[governance] remote paticipation via standardized protocols (was Re: Open consultations)

Norbert Bollow nb at bollow.ch
Wed May 18 10:00:44 EDT 2011


Marilia Maciel <mariliamaciel at gmail.com> wrote:
> Technical folks here said that when the platform does not work, it is
> probably because you dont have flash or it is outdated.

While for security reasons I don't have flash on my main PC, I tried
this on a different machine which has flash installed, with the
version requirement satisfied.

> As for the e-mail, someone should be chacking it, this is basic!

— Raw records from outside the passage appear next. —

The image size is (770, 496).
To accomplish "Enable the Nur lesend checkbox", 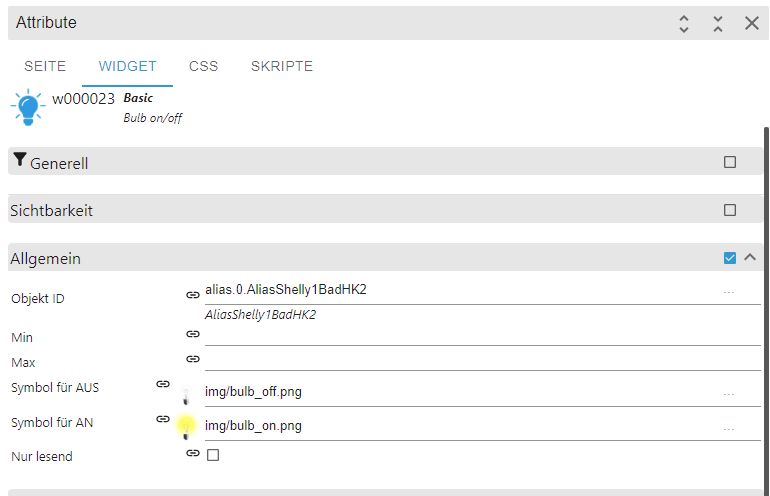I will [x=213, y=455].
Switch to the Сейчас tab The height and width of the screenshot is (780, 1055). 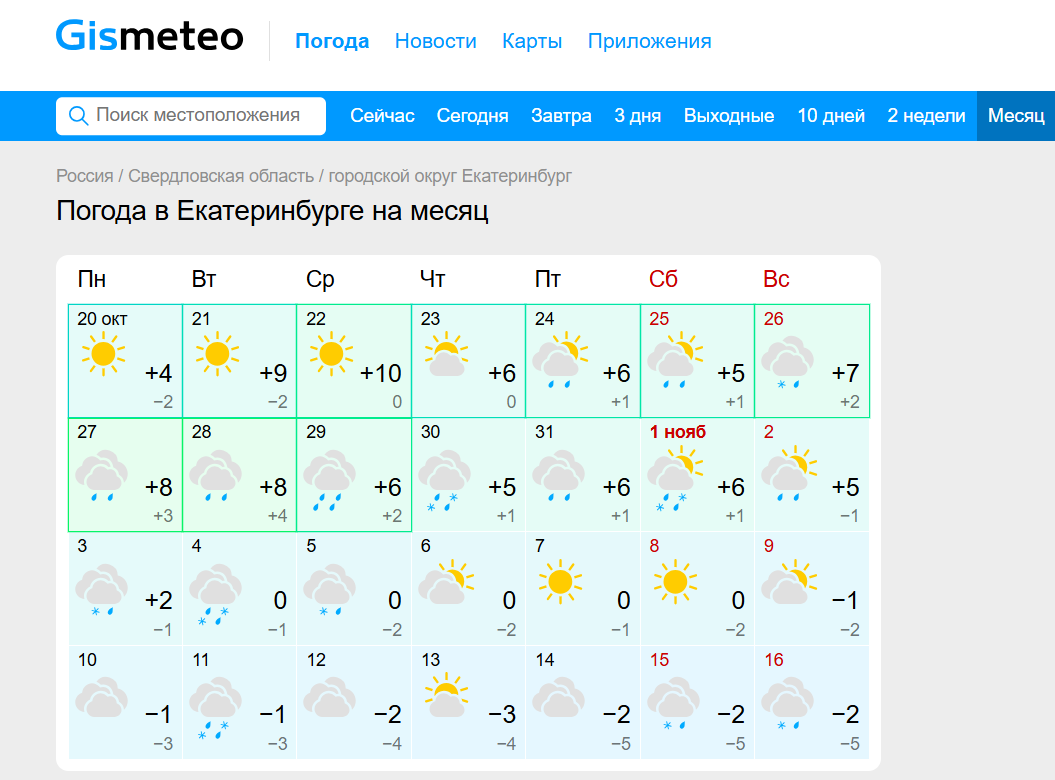click(382, 116)
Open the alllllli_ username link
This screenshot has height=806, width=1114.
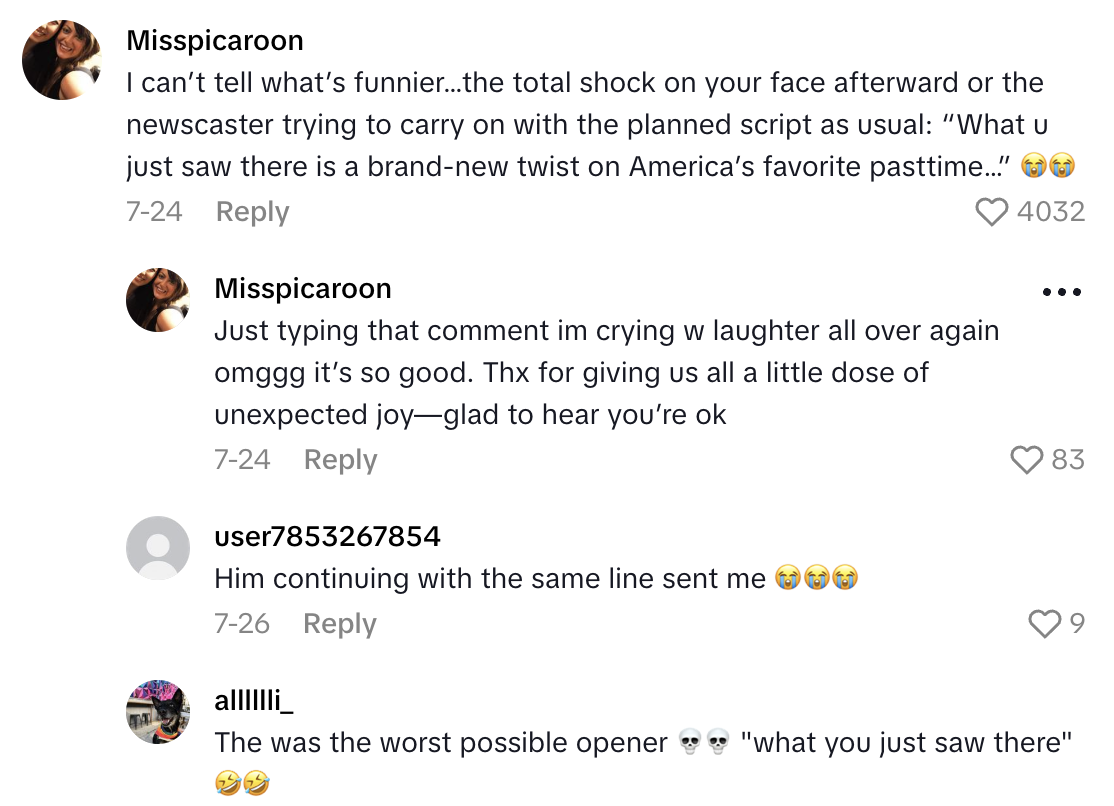254,701
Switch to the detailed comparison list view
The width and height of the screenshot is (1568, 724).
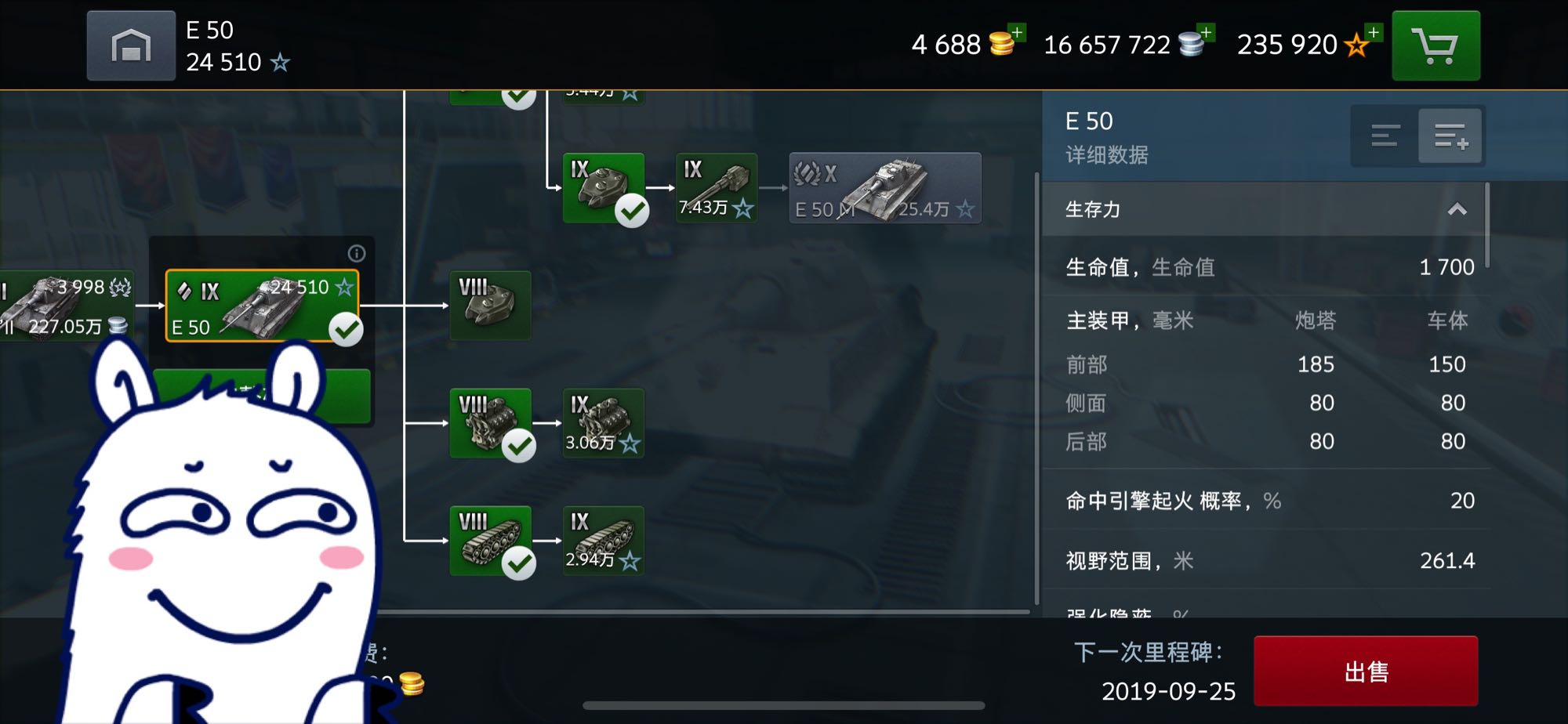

Yes, absolutely. And e-mail is standardized (RFC 2821, RFC 2822).
I thought that this was a reasonable fall-back until it turned out
that they're apparantly not monitoring the email address that was
specifically announced for facilitation of remote participation at
this particular event.


Roland Perry <roland at internetpolicyagency.com> wrote:
> In message <20110518121926.476A215C0DF at quill.bollow.ch>, at 14:19:26 on 
> Wed, 18 May 2011, Norbert Bollow <nb at bollow.ch> writes
> >> Remote participation through the platform is working well though so
> >> you can follow the webcast and participate sending your comments.
> >
> >Just to clarify, it's working for some, but not for everyone: It
> >isn't working for me.
> >
> >There are standardized protocols for internet communication. Why
> >doesn't whoever is organizing these "Open Consultations" walk the
> >talk of internet governance and use one of them?
> 
> Adobe Connect is a pretty standard application to use for this kind of 
> thing.

If even for an internet governance event, even standardization
organizations like ITU use instead of standardized communication
protocols a proprietary software platform that just happens to
exclude some users for reasons which possibly cannot be reasonably
debugged for lack of an openly published protocol specification,
something is seriously wrong in the land of internet governance.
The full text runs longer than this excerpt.